Indiana’s 12 casinos combined to generate $205.1 million in adjusted gross revenue (casino win minus revenue and promotions) in April. These numbers represent declines of 5.9% month-over-month and 7.5% year-over-year.
Even with the drop, April showed a continuation of March’s momentum, marking the second-straight month that casinos in Indiana reported AGR above $200 million. Before March, they hadn’t hit that mark since July 2022.
Northern licensees dominate
The Indiana Gaming Commission’s April report breaks down gambling licensees into three sections: northern licensees, southern licensees and racinos.
Northern licensees, led by Hard Rock Casino Northern Indiana, accounted for more than 43% of the state’s AGR. All four of the northern licensees made more than $10 million in April.
- Hard Rock Casino Northern Indiana: $37.7 million
- Horseshoe Hammond: $24.1 million
- Ameristar: $17.1 million
- Blue Chip: $10.6 million
Indiana has six southern licensees, generally much smaller than their northern counterparts. Half of them did not reach $10 million in AGR last month.

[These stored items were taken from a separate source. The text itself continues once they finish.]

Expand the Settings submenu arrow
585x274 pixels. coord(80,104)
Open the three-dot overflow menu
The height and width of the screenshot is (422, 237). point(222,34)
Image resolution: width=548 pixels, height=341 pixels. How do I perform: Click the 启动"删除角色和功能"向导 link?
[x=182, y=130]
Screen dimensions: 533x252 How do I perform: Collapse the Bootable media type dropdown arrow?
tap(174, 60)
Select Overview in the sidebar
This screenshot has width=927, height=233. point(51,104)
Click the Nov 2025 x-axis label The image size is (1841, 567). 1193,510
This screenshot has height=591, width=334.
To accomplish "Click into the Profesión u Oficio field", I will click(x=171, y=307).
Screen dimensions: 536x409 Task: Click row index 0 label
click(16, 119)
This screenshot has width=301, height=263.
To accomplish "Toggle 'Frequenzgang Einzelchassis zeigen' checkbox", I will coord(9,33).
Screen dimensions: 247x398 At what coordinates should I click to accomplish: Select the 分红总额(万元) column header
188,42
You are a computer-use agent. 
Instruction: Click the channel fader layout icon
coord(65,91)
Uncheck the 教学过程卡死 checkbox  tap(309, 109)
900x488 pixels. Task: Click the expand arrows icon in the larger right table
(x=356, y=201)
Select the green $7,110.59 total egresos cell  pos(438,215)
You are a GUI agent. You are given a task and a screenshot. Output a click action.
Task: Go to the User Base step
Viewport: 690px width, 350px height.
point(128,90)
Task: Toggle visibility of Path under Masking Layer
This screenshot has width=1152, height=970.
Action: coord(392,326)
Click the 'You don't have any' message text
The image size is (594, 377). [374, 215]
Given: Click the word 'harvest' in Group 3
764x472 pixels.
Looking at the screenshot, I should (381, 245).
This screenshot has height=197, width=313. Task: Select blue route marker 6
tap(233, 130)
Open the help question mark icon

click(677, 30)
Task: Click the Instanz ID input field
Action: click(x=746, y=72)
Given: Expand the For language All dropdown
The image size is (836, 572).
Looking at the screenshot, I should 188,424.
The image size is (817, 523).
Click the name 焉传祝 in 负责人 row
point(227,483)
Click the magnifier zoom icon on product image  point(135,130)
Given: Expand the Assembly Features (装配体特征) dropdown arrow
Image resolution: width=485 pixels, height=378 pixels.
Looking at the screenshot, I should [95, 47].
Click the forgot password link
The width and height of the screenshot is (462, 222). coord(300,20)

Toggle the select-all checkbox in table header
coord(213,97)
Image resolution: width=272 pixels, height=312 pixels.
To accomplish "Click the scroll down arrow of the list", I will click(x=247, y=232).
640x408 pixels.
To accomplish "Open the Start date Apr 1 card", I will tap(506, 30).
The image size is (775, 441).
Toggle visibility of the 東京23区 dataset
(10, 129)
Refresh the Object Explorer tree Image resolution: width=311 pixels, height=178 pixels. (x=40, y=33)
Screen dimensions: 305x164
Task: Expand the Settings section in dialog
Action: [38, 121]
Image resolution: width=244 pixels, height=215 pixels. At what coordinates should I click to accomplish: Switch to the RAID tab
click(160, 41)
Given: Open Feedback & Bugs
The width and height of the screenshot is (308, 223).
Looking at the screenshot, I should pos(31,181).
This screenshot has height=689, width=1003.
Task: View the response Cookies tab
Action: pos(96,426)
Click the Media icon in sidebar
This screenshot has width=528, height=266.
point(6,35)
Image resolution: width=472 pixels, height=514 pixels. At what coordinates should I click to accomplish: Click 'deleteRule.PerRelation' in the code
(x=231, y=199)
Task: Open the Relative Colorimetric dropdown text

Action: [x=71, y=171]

- Caesars Southern Indiana: $21.4 million
- Bally’s Evansville: $14.7 million
- Hollywood Lawrenceburg: $13.3 million
- Belterra: $7.2 million
- French Lick Resort: $6 million
- Rising Star: $3.6 million
The final two properties fall into the racino category. In other words, these locations feature horse racing tracks in addition to a full casino offering. Both properties were among the top-five revenue generators for the month.
- Horseshoe Indianapolis: $30.1 million
- Harrah’s Hoosier Park: $19.2 million
These numbers correlate with properties’ proximities to major cities. Casinos in the Chicagoland area perform the best, though numerous options prevent even Hard Rock from claiming too much dominance.
Horseshoe Indianapolis sits second, unsurprisingly located nearby Indiana’s most populated city. Louisville’s proximity to Caesars Southern Indiana resulted in its $20-plus million AGR.
Meanwhile, the Cincinnati-area casinos showed lower profits. Unlike Chicago and Kentucky, Cincinnati has legal casino gaming. As such, Ohioans do not rely on Indiana’s casinos like other adjacent states.
Hard Rock nears $40 million win for second straight month
Hard Rock Northern Indiana has maintained the top spot among casinos in the Hoosier State for 19 straight months through April. The property opened in May 2021 and quickly rose to prominence, eventually becoming number one in October 2021 and staying there ever since.
Hard Rock’s win has surpassed $39 million in the last two months. No casino has hit $40 million since Horseshoe Hammond reported $40.1 million in March 2018. More impressively, it had no free play deductions, resulting in $40.1 million in AGR. Hard Rock reported $1.5 million in free play deductions in April.
Nonetheless, Hard Rock led all casinos in both slot and table games win. It was the only casino with an eight-figure table games win.
Top five slots winners:
- Hard Rock Northern Indiana: $27.3 million
- Horseshoe Indianapolis: $25.7 million
- Horseshoe Hammond: $20.2 million
- Harrah’s Hoosier Park: $17.4 million
- Caesars Southern Indiana: $16.3 million
Top five table games winners:
- Hard Rock Northern Indiana: $11.8 million
- Caesars Southern Indiana: $5.55 million
- Horseshoe Hammond: $5.53 million
- Horseshoe Indianapolis: $4.7 million
- Ameristar: $3.2 million
Casinos hold up better than sportsbooks
Indiana sportsbooks were hit harder than casinos in April, experiencing double-digit MoM and YoY drops. The monthly fall was predictable due to seasonality, but action still plunged by more than 10% from April 2022.
Casinos may be thankful that slots and table games do not suffer like sports through the seasons, but the two still have plenty of parallels.
Indiana’s YoY sports betting declines also come from maturity, including nearby states’ legalization. Much the same, its major casinos in the north look at the groundbreaking of Bally’s Chicago, set to begin next year.
In that sense, the writing is on the wall for future Chicago-area casinos to cut into Indiana casinos’ bottom lines.
But like sports betting, in-state casinos will still maintain enough demand to generate healthy profit lines. In the coming years, their slice of the casino pie will be smaller, but it will still be plenty large enough.